Qualifications & Skills
- Experience: 5+ years of Data Engineering experience, including 4+ years designing and building Databricks data pipelines is essential. While Azure cloud experience is preferred, we are happy to consider experience with AWS, GCP, or other cloud platforms.
- Technical Stack:
- 4+ years of hands-on experience with Python, Pyspark, or SparkSQL is key. Experience with Scala is a plus.
- 4+ years of experience with Big Data pipelines or DAG Tools (such as Airflow, Dbt, Data Factory, or similar).
- 4+ years of Spark experience, especially with Databricks Spark and Delta Lake.
- 4+ years of hands-on experience implementing Big Data solutions in a cloud ecosystem, including Data/Delta Lakes.
- 5+ years of relevant software development experience, including Python 3.x, Django/Flask Frameworks, FastAPI (or other standard industry API), and relational databases (SQL/ORM).
- Additional Skills (Great to have):
- Experience with Microsoft Fabric specifically with Pyspark on Fabric and Fabric Pipelines
- Experience with conceptual, logical, and/or physical database designs.
- Strong SQL experience, specifically writing complex, highly optimized queries across large volumes of data.
- Strong data modeling/profiling capabilities using Kimball/star schema methodology as well as medallion architecture.

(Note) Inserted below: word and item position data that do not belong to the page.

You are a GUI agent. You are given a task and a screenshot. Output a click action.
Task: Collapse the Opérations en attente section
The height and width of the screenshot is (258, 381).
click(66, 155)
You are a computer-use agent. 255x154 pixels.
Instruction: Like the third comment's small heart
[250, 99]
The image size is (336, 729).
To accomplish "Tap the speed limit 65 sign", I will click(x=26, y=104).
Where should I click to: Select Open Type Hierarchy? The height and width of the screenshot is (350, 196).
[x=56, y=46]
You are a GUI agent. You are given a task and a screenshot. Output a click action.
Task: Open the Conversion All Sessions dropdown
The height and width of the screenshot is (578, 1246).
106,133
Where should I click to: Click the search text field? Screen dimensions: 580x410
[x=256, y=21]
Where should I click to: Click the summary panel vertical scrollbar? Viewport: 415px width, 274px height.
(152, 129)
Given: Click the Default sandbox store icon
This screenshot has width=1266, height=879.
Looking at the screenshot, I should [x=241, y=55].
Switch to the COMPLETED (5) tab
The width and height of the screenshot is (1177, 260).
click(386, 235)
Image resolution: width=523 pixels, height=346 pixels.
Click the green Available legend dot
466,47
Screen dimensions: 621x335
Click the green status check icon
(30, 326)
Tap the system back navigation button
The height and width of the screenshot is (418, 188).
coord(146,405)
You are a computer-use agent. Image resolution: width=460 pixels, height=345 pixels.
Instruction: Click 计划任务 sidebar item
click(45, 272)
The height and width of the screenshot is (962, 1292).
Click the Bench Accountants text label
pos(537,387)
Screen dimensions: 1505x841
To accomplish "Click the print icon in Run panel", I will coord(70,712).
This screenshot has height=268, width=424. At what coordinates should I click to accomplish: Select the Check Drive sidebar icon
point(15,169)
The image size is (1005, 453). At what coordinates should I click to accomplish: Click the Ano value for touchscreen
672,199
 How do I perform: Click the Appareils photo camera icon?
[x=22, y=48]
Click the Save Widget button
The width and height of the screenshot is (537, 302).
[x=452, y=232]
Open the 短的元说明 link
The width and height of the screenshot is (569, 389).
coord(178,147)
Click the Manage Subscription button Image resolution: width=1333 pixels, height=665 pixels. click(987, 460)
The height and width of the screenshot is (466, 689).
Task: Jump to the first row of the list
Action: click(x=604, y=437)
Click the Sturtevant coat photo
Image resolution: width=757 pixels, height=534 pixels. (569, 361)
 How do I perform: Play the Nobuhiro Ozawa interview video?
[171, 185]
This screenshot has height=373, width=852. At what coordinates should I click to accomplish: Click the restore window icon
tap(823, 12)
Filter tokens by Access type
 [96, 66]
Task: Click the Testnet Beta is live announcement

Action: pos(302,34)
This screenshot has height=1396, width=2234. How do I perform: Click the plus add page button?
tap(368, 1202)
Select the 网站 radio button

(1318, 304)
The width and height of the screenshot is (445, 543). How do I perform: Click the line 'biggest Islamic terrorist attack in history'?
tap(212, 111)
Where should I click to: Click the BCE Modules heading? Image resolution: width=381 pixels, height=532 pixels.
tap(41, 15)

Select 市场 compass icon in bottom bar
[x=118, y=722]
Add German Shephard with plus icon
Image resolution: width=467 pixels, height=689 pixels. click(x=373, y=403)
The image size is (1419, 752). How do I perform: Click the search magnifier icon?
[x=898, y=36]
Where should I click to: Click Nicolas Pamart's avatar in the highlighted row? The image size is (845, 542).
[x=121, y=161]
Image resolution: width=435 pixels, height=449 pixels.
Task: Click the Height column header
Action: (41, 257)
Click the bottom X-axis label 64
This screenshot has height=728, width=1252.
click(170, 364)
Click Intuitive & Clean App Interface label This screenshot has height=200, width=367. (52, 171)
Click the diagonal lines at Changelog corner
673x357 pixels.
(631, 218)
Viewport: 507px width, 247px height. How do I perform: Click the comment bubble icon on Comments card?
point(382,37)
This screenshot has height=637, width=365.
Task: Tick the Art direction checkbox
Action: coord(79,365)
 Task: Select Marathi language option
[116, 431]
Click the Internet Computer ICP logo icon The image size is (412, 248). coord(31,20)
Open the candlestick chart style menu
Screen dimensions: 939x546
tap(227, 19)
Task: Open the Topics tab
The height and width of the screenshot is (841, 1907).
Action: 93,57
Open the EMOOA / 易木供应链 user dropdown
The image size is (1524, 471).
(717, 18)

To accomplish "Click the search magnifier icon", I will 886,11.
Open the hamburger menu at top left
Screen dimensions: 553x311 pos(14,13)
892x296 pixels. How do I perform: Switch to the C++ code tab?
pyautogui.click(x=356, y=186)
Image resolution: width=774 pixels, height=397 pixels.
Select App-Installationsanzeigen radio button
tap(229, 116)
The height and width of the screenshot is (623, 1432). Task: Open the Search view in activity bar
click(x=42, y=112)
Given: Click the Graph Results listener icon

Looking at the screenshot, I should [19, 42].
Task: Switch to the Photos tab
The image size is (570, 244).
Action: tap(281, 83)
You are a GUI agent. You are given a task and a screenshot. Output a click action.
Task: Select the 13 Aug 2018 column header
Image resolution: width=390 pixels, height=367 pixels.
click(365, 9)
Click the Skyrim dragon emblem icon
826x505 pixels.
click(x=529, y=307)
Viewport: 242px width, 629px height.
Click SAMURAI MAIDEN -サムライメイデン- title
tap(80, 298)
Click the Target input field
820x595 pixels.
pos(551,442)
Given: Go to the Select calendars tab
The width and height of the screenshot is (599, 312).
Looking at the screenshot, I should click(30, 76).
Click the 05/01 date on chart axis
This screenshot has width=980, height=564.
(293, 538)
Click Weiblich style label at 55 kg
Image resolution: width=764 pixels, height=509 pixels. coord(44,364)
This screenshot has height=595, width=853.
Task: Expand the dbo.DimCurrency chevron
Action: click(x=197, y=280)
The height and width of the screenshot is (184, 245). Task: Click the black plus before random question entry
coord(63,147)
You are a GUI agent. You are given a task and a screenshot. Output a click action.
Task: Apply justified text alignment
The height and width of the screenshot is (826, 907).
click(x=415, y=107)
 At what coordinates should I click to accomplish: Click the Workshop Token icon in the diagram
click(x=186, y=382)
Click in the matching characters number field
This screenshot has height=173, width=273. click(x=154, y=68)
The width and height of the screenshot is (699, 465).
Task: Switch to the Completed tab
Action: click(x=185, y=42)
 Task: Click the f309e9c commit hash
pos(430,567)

- Professional experience with Kafka, EventHub or other live streaming technologies.
- Familiarity with database deployment pipelines (e.g., dacpac or similar).
- Experience with unit testing or data quality frameworks.
Beware of scams
Our recruiting team may communicate with candidates via our @hitachisolutions.com domain email address and/or via our SmartRecruiters (Applicant Tracking System) [email protected] domain email address regarding your application and interview requests.
All offers will originate from our @hitachisolutions.com domain email address. If you receive an offer or information from someone purporting to be an employee of Hitachi Solutions from any other domain, it may not be legitimate.